━━━ Фрагмент текста
Мильтон, Тассо и Вергилий посвятили жизнь созданию поэм; Флобер стал первым, в самом точном смысле слова посвятившим себя художественному творчеству в прозе. В истории литературы проза моложе стихов – этот парадокс задел честолюбие Флобера. «Проза, – писал он, – родилась недавно. Стихотворная форма – достояние древних литератур. Возможности стиха исчерпаны; другое дело – проза». И еще: «Роман ждет своего Гомера».
Поэма Мильтона вмещает рай, ад, мир и хаос, но, в конце концов, это та же «Илиада», только вселенских масштабов. Флобер же вовсе не ставил целью повторить или превзойти исходный образец. О каждой вещи, считал он, можно сказать одним-единственным способом, и задача писателя – найти этот способ. Классики и романтики оглушительно спорили друг с другом, но, по мнению Флобера, они различались лишь слабостями, сила же их была в одном, поскольку красота – это всегда точность и верность отысканного слова, и удачная строка Буало ничуть не хуже удачной строки Гюго. Он верил в предустановленную гармонию звука и смысла и восхищался «глубоко не случайной связью между точным словом – и словом мелодичным». Другого писателя подобные языковые предрассудки довели бы до собственноручного диалекта с вывихнутым синтаксисом и просодией, но Флобера от крайностей его вероучения спасала непоколебимая добропорядочность. Он день за днем честно преследовал свое mot juste[131], увы, не гарантировавшее от банальностей и позднее выродившееся в кружках символистов до надутого mot rare[132].
Рассказывают, что знаменитый Лао-цзы мечтал прожить незаметную и безымянную жизнь; тем же стремлением скрыться от глаз и такой же известностью отмечен удел Флобера. Он хотел бы исчезнуть из собственных книг или, по крайней мере, присутствовать в них незримо, как Бог среди своих созданий; в результате, не знай мы об авторстве «Саламбо» или «Госпожи Бовари» заранее, нам бы и вправду не догадаться, что они вышли из-под одного пера. Но верно и другое: думая о книгах Флобера, мы думаем о нем самом, пылком и неутомимом труженике с его бесконечными выписками и непостижимыми черновиками. Дон Кихот и Санчо куда реальней создавшего их испанского солдата; ни один из флоберовских героев так и не достиг реальности их автора. На стороне тех, кто считает главным произведением Флобера «Письма», один неотразимый довод: в этих мужественных томах, как нигде более, оттиснут его удел.
Удел этот остается для нас образцом, каким для романтиков был удел Байрона. Подражанием флоберовской технике мы обязаны «The Old Wive’s Tales»[133] и «О primo Basilio»[134], а его удел, претерпев чудесные взлеты и перемены, повторен Малларме (чей афоризм «Мир существует ради книги» воплотил одно из заветных убеждений Флобера), Муром, Генри Джеймсом и перепутанным, почти неисчерпаемым ирландцем, соткавшим «Улисса».
━━━━━━
Задание A:
Какое произведение Флобера некоторые считают его главным, согласно фрагменту о Флобере?
━━━ Предоставленные записи
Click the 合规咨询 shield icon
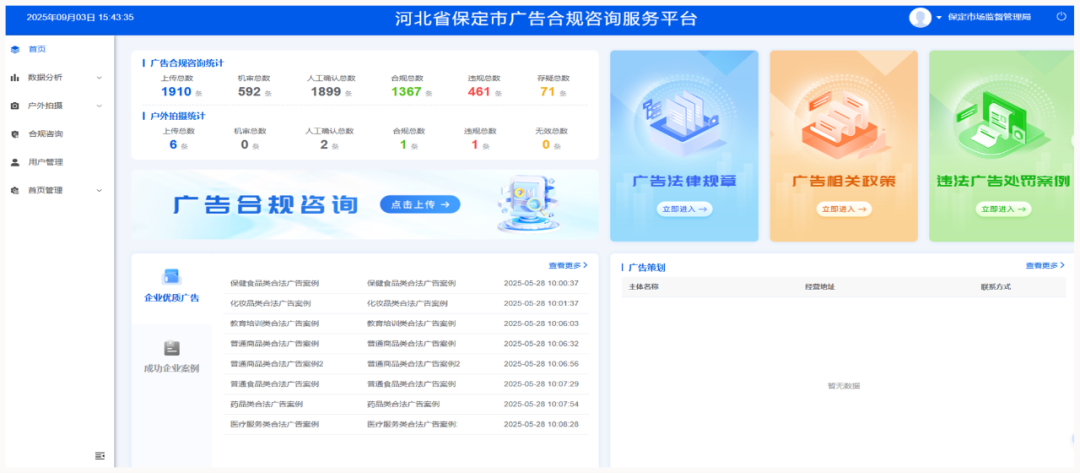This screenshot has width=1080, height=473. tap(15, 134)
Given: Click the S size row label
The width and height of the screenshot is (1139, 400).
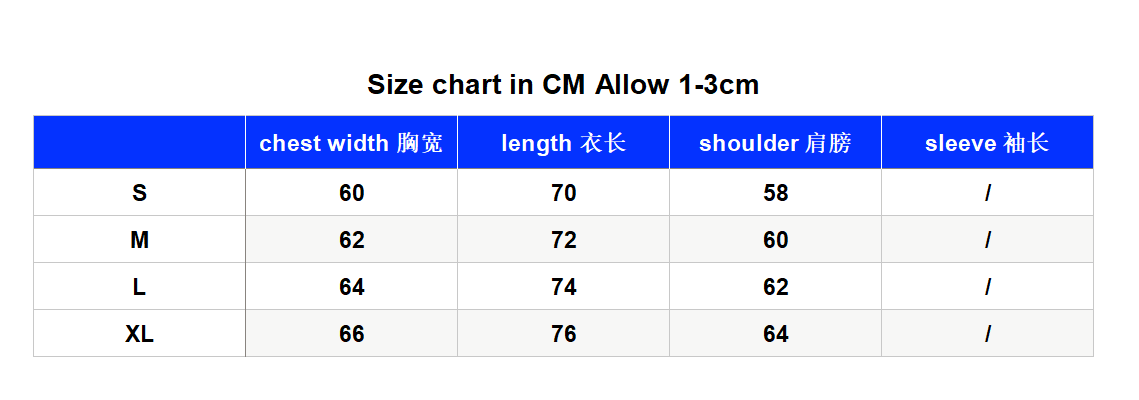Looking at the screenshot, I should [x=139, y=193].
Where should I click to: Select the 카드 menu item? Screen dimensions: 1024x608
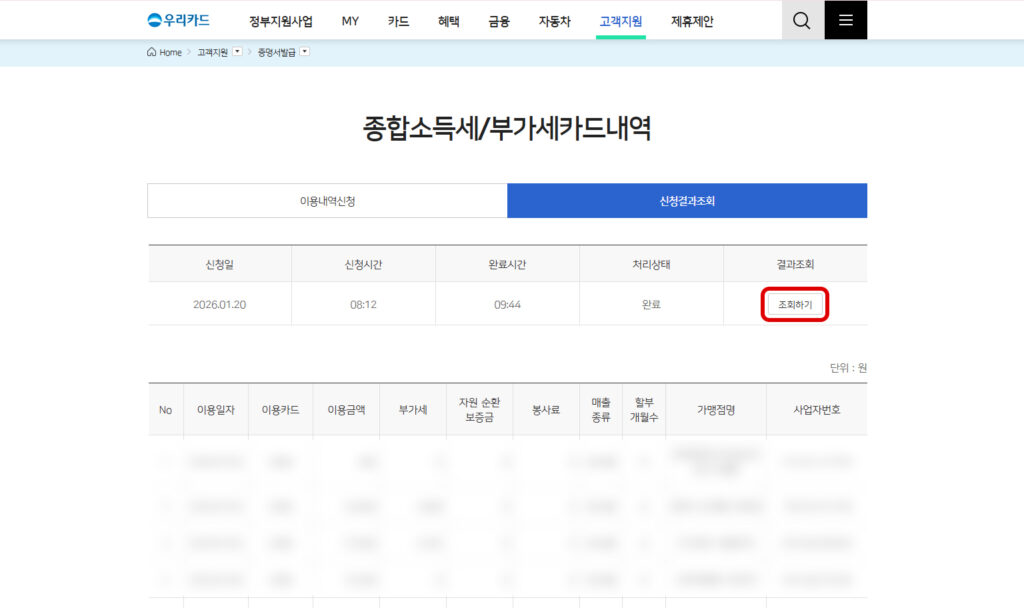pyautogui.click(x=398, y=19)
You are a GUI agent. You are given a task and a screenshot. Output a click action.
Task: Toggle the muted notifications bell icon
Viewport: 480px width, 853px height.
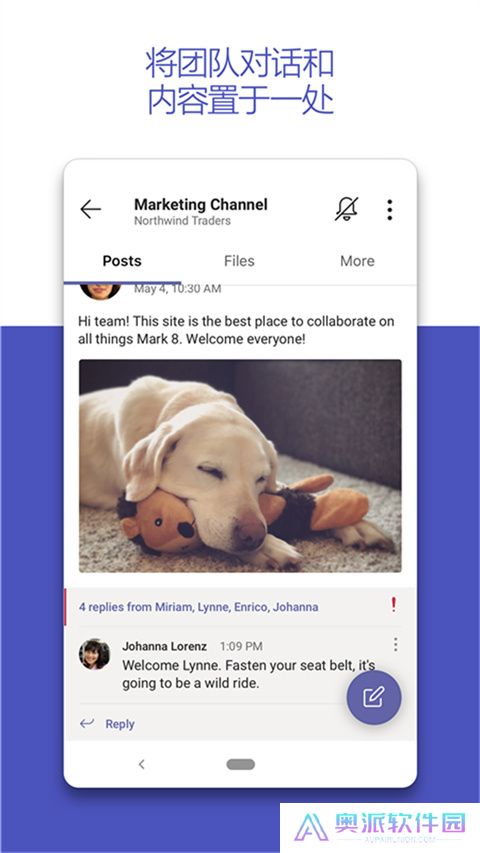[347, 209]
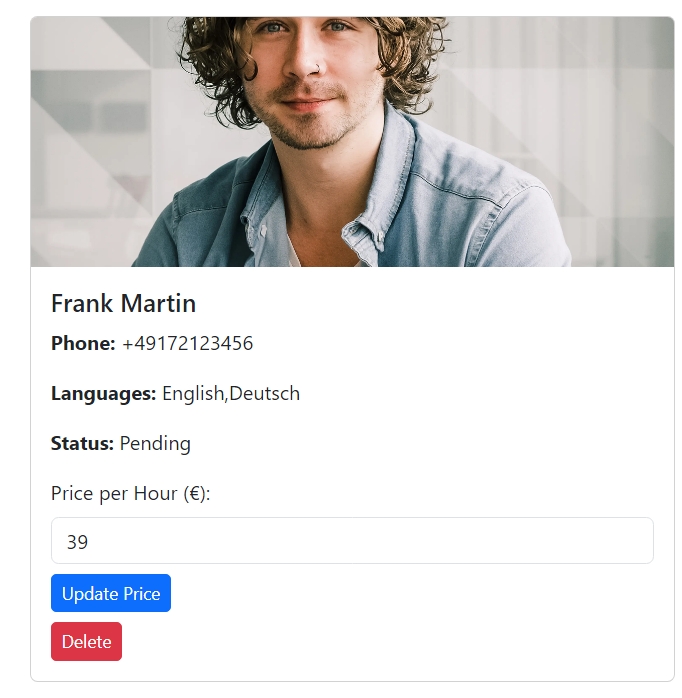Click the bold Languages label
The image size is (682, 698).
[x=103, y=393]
━━━━━━
Задание B:
Перепишите без изменений записи, начиная со строки со словами «You are a GUI» и до конца записей включительно. Изображения в ответ не включайте.

Полное решение A:
«Письма».

Полное решение B:
You are a GUI agent. You are given a task and a screenshot. Output a click action.
Task: Toggle the muted notifications bell icon
Viewport: 480px width, 853px height.
[347, 209]
Click the bold Languages label
The image size is (682, 698).
[x=103, y=393]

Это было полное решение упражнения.